DATA RECORDS:
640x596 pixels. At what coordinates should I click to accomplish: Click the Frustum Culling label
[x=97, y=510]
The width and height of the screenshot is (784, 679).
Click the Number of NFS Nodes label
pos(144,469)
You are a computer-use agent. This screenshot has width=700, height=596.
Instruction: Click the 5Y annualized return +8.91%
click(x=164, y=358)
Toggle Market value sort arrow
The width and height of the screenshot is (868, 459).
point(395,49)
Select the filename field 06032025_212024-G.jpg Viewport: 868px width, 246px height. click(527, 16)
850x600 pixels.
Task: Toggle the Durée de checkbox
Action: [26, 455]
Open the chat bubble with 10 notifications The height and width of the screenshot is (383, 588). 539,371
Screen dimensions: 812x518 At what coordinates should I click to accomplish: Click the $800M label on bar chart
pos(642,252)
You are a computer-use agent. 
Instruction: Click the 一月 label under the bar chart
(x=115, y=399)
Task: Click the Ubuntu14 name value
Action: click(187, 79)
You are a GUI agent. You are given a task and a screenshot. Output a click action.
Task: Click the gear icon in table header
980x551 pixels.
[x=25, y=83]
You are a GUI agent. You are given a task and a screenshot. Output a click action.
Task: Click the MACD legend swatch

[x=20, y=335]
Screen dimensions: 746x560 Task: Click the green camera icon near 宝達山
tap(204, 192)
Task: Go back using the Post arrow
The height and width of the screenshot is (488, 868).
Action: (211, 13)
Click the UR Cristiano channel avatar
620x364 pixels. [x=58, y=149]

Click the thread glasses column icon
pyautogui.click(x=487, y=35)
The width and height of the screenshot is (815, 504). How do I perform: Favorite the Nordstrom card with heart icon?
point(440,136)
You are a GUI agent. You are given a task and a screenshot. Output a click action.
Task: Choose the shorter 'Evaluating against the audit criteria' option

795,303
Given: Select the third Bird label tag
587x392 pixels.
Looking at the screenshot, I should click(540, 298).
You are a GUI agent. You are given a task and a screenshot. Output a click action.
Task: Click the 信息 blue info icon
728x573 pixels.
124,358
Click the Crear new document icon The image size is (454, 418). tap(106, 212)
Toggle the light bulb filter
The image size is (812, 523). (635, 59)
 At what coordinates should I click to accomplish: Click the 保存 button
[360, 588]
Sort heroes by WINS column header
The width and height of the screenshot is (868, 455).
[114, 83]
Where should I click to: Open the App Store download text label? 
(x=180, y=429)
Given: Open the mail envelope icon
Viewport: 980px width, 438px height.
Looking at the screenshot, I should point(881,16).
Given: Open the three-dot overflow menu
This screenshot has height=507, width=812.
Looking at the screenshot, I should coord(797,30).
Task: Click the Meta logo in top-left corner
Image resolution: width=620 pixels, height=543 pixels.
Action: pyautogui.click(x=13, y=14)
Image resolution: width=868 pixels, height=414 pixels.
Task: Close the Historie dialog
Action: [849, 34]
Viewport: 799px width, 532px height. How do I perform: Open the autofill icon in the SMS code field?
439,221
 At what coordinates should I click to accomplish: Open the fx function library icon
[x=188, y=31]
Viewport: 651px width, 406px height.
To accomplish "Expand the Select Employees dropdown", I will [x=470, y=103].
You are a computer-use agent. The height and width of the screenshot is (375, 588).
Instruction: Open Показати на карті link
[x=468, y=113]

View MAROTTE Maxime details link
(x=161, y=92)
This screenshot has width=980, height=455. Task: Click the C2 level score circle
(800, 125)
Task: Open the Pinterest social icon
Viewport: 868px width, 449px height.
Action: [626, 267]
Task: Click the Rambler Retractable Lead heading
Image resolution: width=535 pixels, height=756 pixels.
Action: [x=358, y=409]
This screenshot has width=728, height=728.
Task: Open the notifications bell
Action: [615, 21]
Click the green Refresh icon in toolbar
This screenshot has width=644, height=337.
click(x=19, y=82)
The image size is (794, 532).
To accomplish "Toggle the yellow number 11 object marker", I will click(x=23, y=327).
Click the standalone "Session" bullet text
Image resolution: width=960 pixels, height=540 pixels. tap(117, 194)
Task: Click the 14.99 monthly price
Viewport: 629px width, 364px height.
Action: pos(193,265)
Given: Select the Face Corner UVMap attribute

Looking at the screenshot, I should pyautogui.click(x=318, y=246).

EXERCISE GOAL: Lines of the listing that contain the word "computer" are to be counted; report only their number.

RESPONSE TO THIS EXERCISE: 3